_WHAT TO DO_. Report how many lines in the data below hold the string "every". Nothing else should appear in the answer.

Stored items
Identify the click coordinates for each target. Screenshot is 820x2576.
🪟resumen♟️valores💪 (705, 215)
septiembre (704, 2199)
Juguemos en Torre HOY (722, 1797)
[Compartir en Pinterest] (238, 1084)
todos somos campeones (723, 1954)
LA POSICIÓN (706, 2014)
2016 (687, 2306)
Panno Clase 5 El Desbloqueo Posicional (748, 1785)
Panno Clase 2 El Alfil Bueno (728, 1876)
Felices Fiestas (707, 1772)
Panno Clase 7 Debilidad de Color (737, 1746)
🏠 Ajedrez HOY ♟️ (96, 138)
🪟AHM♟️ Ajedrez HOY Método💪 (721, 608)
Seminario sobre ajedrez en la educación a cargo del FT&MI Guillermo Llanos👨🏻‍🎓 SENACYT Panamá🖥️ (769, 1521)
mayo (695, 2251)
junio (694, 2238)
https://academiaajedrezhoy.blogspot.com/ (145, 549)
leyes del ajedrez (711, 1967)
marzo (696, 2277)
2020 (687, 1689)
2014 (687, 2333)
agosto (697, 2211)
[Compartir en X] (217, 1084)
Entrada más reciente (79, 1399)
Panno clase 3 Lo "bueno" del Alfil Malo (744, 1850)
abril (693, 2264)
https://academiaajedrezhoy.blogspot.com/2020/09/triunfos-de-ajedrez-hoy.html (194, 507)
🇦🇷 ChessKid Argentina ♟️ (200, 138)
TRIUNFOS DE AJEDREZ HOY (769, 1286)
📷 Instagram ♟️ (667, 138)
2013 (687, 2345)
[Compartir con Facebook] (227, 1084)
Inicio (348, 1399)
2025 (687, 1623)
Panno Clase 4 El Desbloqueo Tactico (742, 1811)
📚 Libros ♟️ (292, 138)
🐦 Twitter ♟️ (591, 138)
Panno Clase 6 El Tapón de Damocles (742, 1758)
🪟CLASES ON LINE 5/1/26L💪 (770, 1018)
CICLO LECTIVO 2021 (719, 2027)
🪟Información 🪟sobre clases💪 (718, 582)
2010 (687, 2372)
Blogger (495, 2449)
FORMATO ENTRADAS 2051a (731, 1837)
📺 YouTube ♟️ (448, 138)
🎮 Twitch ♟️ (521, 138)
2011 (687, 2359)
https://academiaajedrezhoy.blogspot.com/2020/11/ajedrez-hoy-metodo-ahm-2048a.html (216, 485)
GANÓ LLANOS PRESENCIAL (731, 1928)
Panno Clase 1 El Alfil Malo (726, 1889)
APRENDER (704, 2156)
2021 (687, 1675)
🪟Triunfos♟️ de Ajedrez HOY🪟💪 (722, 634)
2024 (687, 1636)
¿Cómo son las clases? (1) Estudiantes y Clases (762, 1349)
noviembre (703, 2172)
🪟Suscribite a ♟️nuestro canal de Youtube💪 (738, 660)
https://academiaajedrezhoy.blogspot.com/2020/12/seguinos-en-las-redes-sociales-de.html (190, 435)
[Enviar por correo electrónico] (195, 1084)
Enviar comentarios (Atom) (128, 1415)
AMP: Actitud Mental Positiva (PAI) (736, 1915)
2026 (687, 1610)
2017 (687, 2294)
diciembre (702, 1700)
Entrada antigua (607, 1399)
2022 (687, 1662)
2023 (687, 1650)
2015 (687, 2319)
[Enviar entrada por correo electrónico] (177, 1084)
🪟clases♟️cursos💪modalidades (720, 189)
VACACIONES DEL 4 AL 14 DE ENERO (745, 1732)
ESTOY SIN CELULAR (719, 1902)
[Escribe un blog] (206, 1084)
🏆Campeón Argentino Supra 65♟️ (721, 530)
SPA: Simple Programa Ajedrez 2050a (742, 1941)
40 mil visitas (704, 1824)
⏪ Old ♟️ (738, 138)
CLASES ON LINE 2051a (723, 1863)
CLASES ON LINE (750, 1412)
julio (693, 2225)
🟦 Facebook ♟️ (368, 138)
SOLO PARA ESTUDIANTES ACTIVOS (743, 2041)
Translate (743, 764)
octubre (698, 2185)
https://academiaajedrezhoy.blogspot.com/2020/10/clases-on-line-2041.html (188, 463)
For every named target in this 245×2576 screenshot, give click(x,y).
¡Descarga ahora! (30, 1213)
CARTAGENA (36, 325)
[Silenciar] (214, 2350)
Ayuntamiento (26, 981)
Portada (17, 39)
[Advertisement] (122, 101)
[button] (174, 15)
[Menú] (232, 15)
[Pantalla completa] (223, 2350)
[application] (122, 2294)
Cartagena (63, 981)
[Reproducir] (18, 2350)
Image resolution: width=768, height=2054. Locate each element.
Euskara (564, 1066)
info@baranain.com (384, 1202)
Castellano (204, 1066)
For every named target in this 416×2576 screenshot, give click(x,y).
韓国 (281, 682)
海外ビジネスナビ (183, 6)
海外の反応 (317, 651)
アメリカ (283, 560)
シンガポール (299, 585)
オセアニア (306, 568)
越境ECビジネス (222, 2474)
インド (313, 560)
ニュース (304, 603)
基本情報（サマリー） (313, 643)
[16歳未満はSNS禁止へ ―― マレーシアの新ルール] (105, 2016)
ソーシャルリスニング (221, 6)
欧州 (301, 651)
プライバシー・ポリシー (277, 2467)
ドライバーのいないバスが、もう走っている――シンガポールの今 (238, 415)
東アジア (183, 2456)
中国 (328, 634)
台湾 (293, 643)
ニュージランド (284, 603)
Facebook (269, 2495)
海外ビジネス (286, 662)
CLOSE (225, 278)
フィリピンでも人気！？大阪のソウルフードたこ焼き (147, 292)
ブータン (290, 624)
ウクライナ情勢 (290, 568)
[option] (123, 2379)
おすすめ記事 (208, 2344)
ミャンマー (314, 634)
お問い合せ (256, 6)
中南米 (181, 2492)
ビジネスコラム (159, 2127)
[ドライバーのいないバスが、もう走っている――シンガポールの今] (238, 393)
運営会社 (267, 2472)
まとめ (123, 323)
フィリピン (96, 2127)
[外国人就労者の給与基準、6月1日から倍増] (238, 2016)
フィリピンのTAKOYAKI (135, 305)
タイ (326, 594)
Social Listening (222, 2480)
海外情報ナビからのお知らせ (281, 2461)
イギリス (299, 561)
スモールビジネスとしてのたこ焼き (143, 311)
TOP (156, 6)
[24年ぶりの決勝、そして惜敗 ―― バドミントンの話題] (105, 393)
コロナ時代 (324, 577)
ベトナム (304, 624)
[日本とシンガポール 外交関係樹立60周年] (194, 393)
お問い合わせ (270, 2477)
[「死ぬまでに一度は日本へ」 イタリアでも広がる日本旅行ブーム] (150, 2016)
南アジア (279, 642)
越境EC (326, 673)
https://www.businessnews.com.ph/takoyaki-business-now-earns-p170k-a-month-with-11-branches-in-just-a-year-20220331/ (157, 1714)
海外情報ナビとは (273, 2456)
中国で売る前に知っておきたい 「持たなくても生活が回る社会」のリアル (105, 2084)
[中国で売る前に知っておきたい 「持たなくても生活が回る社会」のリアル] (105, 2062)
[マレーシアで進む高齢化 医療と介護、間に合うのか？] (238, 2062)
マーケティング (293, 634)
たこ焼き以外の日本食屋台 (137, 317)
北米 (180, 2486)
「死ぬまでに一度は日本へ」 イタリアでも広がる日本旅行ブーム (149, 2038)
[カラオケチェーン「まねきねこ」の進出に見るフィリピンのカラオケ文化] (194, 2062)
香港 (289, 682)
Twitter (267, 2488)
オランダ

_ANSWER TO THIS EXERCISE_. 2